IBM intends to make the security information and event management (SIEM) technology gained through the acquisition of Q1 Labs, which was officially closed yesterday, the centerpiece of IBM's broad security product portfolio.
The Q1 Labs SIEM called QRadar -- the brand name could change as IBM brings Q1 into the IBM fold -- will play a central role in the IBM Security Systems portfolio, said Marc van Zadelhoff, vice president of strategy and product management at the division. "Q1 will be the central dashboard for IBM products," he said. Yesterday, IBM named Brendan Hannigan, Q1 Labs CEO, as general manager of IBM's newly formed Security Systems Division.

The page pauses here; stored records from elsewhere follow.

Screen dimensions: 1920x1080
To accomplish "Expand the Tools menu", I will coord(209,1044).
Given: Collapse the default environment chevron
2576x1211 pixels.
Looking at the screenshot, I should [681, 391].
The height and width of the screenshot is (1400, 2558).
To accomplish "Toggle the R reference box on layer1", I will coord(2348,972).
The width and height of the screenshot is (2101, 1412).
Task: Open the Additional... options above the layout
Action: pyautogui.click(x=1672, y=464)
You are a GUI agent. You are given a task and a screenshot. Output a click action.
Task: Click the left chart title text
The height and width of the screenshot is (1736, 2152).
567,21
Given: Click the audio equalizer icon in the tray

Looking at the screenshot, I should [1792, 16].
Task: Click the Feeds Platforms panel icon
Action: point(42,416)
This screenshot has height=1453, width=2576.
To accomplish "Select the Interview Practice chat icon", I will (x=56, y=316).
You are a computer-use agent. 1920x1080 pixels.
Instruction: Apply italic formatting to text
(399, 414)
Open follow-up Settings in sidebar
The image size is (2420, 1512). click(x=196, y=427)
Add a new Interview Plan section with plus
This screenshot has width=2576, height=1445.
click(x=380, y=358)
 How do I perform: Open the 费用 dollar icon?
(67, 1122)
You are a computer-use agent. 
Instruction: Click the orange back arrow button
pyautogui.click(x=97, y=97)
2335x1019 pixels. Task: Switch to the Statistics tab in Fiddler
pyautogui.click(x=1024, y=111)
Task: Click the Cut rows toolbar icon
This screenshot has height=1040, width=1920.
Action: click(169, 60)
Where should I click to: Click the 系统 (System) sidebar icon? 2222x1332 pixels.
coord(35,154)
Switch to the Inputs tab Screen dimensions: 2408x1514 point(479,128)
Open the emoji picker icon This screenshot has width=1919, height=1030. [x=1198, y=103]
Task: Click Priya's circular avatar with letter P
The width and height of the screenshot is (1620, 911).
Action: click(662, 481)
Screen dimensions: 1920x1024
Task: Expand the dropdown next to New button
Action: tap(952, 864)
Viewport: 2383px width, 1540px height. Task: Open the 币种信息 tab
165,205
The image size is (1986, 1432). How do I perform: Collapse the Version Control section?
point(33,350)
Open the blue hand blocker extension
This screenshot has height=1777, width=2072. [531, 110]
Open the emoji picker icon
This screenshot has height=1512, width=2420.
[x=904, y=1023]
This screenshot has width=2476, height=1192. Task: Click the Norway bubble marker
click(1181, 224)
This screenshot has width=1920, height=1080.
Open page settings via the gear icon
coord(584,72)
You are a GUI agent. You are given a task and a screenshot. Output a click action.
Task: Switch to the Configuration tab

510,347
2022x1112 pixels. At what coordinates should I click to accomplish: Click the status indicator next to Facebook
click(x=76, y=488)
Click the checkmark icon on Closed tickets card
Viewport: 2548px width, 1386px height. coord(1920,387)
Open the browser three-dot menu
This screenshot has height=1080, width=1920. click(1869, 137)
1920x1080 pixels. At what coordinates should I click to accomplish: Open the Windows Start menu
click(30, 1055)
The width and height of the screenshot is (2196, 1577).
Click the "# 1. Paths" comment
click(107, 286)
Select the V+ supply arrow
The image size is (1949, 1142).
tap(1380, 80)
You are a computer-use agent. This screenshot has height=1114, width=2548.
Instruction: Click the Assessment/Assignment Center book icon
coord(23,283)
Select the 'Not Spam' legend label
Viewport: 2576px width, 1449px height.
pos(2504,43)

The IBM security products to work with the Q1 SIEM include Guardium database monitoring, BigFix for software patching, AppScan vulnerability-assessment tools, the IBM Rational products and the IBM Identity Manager and Access Manager products. (IBM is dropping the "Tivoli" name from the Identity and Access Management suite, although the longtime Tivoli brand name is expected to continue with Tivoli NetView network management.)
The intent is to have the Q1 Labs SIEM become the central place to correlate real-time security-event information related to IBM products and present a situational analysis for enterprise users. IBM envisions this could work in cloud-based environments as well.
The Q1 SIEM, like other products of its type, already can collect information from a wide variety of network security sources, such as firewall or intrusion-prevention systems. But IBM wants to take this capability further and is proceeding with integrating the IBM identity management products into the Q1 SIEM, which is expected to be completed within the next few months.
The advantage is doing this identity management integration work is that it would allow the SIEM to track real-time user network activity in a more detailed way to understand the security consequences, says van Zadelhoff. This integration work with Q1 at the center follows through on ideas shared by IBM executives earlier this year at the IBM Innovate Conference.
IBM is also intent on integrating business analytics into the SIEM by drawing from the IBM portfolio that includes Cognos business intelligence, the IBM InfoSphere Stream data analysis tool and IBM SPSS, the predictive analysis software that can be used for fraud control. "These are toolkits we can extend to this," said van Zadelhoff.
He noted that IBM already is involved in capturing 12 billion events a day related to security and log management for 4 million customers around the world. The Q1 acquisition, now complete, lays the foundation for how that can be done going forward.